**Task goal**
Return the data given below exactly as it appears.
<<<<
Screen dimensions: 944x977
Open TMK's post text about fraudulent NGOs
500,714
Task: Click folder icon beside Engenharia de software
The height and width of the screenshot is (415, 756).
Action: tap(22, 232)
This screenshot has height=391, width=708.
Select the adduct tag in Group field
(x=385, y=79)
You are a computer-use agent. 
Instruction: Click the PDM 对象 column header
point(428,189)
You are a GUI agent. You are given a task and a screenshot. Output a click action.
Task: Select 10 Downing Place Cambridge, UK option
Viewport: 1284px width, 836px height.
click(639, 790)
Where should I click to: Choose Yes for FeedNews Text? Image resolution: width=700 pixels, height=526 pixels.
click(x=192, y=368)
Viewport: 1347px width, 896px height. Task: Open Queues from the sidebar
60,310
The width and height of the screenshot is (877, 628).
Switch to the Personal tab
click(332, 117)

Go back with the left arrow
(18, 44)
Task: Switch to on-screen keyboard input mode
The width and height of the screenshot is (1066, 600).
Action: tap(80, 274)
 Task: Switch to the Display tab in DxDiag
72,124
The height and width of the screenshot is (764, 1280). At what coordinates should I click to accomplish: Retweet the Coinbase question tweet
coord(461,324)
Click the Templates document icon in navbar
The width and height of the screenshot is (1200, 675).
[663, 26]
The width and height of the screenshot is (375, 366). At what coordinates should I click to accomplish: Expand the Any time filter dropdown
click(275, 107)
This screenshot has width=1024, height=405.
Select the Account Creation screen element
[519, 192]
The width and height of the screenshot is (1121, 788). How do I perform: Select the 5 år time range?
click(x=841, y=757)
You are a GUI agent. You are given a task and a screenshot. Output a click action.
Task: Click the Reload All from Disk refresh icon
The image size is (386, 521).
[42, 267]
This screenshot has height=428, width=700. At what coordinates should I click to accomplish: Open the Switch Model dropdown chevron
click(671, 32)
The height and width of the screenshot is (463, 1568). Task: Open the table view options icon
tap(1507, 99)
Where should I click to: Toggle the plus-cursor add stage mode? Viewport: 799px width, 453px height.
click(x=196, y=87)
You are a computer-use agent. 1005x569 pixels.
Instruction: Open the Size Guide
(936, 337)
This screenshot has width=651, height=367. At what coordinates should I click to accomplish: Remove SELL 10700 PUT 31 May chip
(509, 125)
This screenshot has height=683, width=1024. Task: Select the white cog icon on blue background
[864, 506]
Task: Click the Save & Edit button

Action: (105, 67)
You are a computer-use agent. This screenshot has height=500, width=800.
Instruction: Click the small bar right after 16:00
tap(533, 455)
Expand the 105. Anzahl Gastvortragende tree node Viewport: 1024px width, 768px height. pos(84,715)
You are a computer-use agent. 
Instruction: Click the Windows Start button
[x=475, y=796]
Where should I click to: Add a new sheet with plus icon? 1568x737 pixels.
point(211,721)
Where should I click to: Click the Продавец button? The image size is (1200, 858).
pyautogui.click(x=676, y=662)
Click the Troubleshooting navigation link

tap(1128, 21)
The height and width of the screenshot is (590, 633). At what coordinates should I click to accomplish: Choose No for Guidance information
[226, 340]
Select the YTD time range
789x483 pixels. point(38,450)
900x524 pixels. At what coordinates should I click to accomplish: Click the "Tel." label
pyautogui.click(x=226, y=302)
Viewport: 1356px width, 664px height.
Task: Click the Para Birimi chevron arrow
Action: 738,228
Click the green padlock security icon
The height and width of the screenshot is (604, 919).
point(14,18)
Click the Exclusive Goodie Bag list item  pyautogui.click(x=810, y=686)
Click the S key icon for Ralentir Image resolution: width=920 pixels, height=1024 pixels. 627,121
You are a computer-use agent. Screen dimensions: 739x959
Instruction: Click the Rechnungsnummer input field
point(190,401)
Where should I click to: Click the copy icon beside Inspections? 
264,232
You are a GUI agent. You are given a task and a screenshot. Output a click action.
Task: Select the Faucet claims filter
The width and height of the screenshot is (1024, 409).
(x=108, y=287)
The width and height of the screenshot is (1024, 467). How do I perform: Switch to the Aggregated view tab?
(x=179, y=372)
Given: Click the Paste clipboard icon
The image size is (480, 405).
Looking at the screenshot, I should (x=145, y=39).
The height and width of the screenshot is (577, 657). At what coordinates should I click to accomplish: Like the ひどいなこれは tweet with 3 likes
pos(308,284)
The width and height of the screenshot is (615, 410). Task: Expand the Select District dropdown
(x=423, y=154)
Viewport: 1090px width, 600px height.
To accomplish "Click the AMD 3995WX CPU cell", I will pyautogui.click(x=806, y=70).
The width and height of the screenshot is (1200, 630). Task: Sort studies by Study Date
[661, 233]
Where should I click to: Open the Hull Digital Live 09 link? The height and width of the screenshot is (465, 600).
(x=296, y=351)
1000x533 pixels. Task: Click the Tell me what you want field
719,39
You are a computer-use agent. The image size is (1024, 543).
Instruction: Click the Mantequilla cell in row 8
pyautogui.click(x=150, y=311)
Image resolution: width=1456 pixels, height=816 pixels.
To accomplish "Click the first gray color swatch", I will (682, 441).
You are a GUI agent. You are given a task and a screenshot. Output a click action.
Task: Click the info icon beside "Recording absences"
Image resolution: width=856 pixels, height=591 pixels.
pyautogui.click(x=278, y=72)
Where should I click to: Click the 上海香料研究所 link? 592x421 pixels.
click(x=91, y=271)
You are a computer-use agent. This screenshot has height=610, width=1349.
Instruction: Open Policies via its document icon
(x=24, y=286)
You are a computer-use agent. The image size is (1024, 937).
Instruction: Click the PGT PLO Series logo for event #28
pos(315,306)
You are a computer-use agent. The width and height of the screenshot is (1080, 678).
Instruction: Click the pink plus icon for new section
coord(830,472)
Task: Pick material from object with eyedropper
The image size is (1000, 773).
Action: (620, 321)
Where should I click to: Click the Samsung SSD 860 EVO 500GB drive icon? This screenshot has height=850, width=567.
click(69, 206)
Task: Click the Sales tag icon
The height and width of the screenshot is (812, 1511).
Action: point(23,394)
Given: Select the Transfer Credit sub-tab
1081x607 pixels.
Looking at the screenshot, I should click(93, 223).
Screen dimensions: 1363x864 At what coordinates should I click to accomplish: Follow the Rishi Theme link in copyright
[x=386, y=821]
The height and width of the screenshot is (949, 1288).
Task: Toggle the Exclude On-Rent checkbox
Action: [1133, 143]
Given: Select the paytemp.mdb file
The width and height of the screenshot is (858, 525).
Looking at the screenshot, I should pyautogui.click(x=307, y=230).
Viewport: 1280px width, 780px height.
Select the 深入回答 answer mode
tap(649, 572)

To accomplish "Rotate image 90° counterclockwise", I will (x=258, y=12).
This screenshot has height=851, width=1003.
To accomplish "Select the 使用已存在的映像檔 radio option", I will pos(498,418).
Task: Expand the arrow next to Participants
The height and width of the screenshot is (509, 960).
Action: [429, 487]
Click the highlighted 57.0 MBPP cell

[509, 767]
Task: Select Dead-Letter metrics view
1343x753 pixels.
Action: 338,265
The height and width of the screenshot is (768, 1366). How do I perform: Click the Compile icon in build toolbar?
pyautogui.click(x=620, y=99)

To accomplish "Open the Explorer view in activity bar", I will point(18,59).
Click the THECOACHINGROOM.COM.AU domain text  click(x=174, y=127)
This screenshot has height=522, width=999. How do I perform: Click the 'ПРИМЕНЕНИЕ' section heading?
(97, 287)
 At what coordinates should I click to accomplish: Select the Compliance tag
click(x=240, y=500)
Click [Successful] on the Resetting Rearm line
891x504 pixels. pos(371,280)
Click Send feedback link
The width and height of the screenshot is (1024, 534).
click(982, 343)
>>>>
**Solution to this problem**
Screen dimensions: 944x977
Open TMK's post text about fraudulent NGOs
500,714
Task: Click folder icon beside Engenharia de software
The height and width of the screenshot is (415, 756).
Action: tap(22, 232)
This screenshot has height=391, width=708.
Select the adduct tag in Group field
(x=385, y=79)
You are a computer-use agent. 
Instruction: Click the PDM 对象 column header
point(428,189)
You are a GUI agent. You are given a task and a screenshot. Output a click action.
Task: Select 10 Downing Place Cambridge, UK option
Viewport: 1284px width, 836px height.
click(639, 790)
Where should I click to: Choose Yes for FeedNews Text? Image resolution: width=700 pixels, height=526 pixels.
click(x=192, y=368)
Viewport: 1347px width, 896px height. Task: Open Queues from the sidebar
60,310
The width and height of the screenshot is (877, 628).
Switch to the Personal tab
click(332, 117)

Go back with the left arrow
(18, 44)
Task: Switch to on-screen keyboard input mode
The width and height of the screenshot is (1066, 600).
Action: tap(80, 274)
 Task: Switch to the Display tab in DxDiag
72,124
The height and width of the screenshot is (764, 1280). At what coordinates should I click to accomplish: Retweet the Coinbase question tweet
coord(461,324)
Click the Templates document icon in navbar
The width and height of the screenshot is (1200, 675).
[663, 26]
The width and height of the screenshot is (375, 366). At what coordinates should I click to accomplish: Expand the Any time filter dropdown
click(275, 107)
This screenshot has width=1024, height=405.
Select the Account Creation screen element
[519, 192]
The width and height of the screenshot is (1121, 788). How do I perform: Select the 5 år time range?
click(x=841, y=757)
You are a GUI agent. You are given a task and a screenshot. Output a click action.
Task: Click the Reload All from Disk refresh icon
The image size is (386, 521).
[42, 267]
This screenshot has height=428, width=700. At what coordinates should I click to accomplish: Open the Switch Model dropdown chevron
click(671, 32)
The height and width of the screenshot is (463, 1568). Task: Open the table view options icon
tap(1507, 99)
Where should I click to: Toggle the plus-cursor add stage mode? Viewport: 799px width, 453px height.
click(x=196, y=87)
You are a computer-use agent. 1005x569 pixels.
Instruction: Open the Size Guide
(936, 337)
This screenshot has width=651, height=367. At what coordinates should I click to accomplish: Remove SELL 10700 PUT 31 May chip
(509, 125)
This screenshot has height=683, width=1024. Task: Select the white cog icon on blue background
[864, 506]
Task: Click the Save & Edit button

Action: (105, 67)
You are a computer-use agent. This screenshot has height=500, width=800.
Instruction: Click the small bar right after 16:00
tap(533, 455)
Expand the 105. Anzahl Gastvortragende tree node Viewport: 1024px width, 768px height. pos(84,715)
You are a computer-use agent. 
Instruction: Click the Windows Start button
[x=475, y=796]
Where should I click to: Add a new sheet with plus icon? 1568x737 pixels.
point(211,721)
Where should I click to: Click the Продавец button? The image size is (1200, 858).
pyautogui.click(x=676, y=662)
Click the Troubleshooting navigation link

tap(1128, 21)
The height and width of the screenshot is (590, 633). At what coordinates should I click to accomplish: Choose No for Guidance information
[226, 340]
Select the YTD time range
789x483 pixels. point(38,450)
900x524 pixels. At what coordinates should I click to accomplish: Click the "Tel." label
pyautogui.click(x=226, y=302)
Viewport: 1356px width, 664px height.
Task: Click the Para Birimi chevron arrow
Action: 738,228
Click the green padlock security icon
The height and width of the screenshot is (604, 919).
point(14,18)
Click the Exclusive Goodie Bag list item  pyautogui.click(x=810, y=686)
Click the S key icon for Ralentir Image resolution: width=920 pixels, height=1024 pixels. 627,121
You are a computer-use agent. Screen dimensions: 739x959
Instruction: Click the Rechnungsnummer input field
point(190,401)
Where should I click to: Click the copy icon beside Inspections? 
264,232
You are a GUI agent. You are given a task and a screenshot. Output a click action.
Task: Select the Faucet claims filter
The width and height of the screenshot is (1024, 409).
(x=108, y=287)
The width and height of the screenshot is (1024, 467). How do I perform: Switch to the Aggregated view tab?
(x=179, y=372)
Given: Click the Paste clipboard icon
The image size is (480, 405).
Looking at the screenshot, I should (x=145, y=39).
The height and width of the screenshot is (577, 657). At what coordinates should I click to accomplish: Like the ひどいなこれは tweet with 3 likes
pos(308,284)
The width and height of the screenshot is (615, 410). Task: Expand the Select District dropdown
(x=423, y=154)
Viewport: 1090px width, 600px height.
To accomplish "Click the AMD 3995WX CPU cell", I will pyautogui.click(x=806, y=70).
The width and height of the screenshot is (1200, 630). Task: Sort studies by Study Date
[661, 233]
Where should I click to: Open the Hull Digital Live 09 link? The height and width of the screenshot is (465, 600).
(x=296, y=351)
1000x533 pixels. Task: Click the Tell me what you want field
719,39
You are a computer-use agent. The image size is (1024, 543).
Instruction: Click the Mantequilla cell in row 8
pyautogui.click(x=150, y=311)
Image resolution: width=1456 pixels, height=816 pixels.
To accomplish "Click the first gray color swatch", I will (682, 441).
You are a GUI agent. You are given a task and a screenshot. Output a click action.
Task: Click the info icon beside "Recording absences"
Image resolution: width=856 pixels, height=591 pixels.
pyautogui.click(x=278, y=72)
Where should I click to: Click the 上海香料研究所 link? 592x421 pixels.
click(x=91, y=271)
You are a computer-use agent. This screenshot has height=610, width=1349.
Instruction: Open Policies via its document icon
(x=24, y=286)
You are a computer-use agent. The image size is (1024, 937).
Instruction: Click the PGT PLO Series logo for event #28
pos(315,306)
You are a computer-use agent. The width and height of the screenshot is (1080, 678).
Instruction: Click the pink plus icon for new section
coord(830,472)
Task: Pick material from object with eyedropper
The image size is (1000, 773).
Action: (620, 321)
Where should I click to: Click the Samsung SSD 860 EVO 500GB drive icon? This screenshot has height=850, width=567.
click(69, 206)
Task: Click the Sales tag icon
The height and width of the screenshot is (812, 1511).
Action: point(23,394)
Given: Select the Transfer Credit sub-tab
1081x607 pixels.
Looking at the screenshot, I should click(93, 223).
Screen dimensions: 1363x864 At what coordinates should I click to accomplish: Follow the Rishi Theme link in copyright
[x=386, y=821]
The height and width of the screenshot is (949, 1288).
Task: Toggle the Exclude On-Rent checkbox
Action: [1133, 143]
Given: Select the paytemp.mdb file
The width and height of the screenshot is (858, 525).
Looking at the screenshot, I should pyautogui.click(x=307, y=230).
Viewport: 1280px width, 780px height.
Select the 深入回答 answer mode
tap(649, 572)

To accomplish "Rotate image 90° counterclockwise", I will (x=258, y=12).
This screenshot has height=851, width=1003.
To accomplish "Select the 使用已存在的映像檔 radio option", I will pos(498,418).
Task: Expand the arrow next to Participants
The height and width of the screenshot is (509, 960).
Action: [429, 487]
Click the highlighted 57.0 MBPP cell

[509, 767]
Task: Select Dead-Letter metrics view
1343x753 pixels.
Action: 338,265
The height and width of the screenshot is (768, 1366). How do I perform: Click the Compile icon in build toolbar?
pyautogui.click(x=620, y=99)

To accomplish "Open the Explorer view in activity bar", I will point(18,59).
Click the THECOACHINGROOM.COM.AU domain text  click(x=174, y=127)
This screenshot has height=522, width=999. How do I perform: Click the 'ПРИМЕНЕНИЕ' section heading?
(97, 287)
 At what coordinates should I click to accomplish: Select the Compliance tag
click(x=240, y=500)
Click [Successful] on the Resetting Rearm line
891x504 pixels. pos(371,280)
Click Send feedback link
The width and height of the screenshot is (1024, 534).
click(982, 343)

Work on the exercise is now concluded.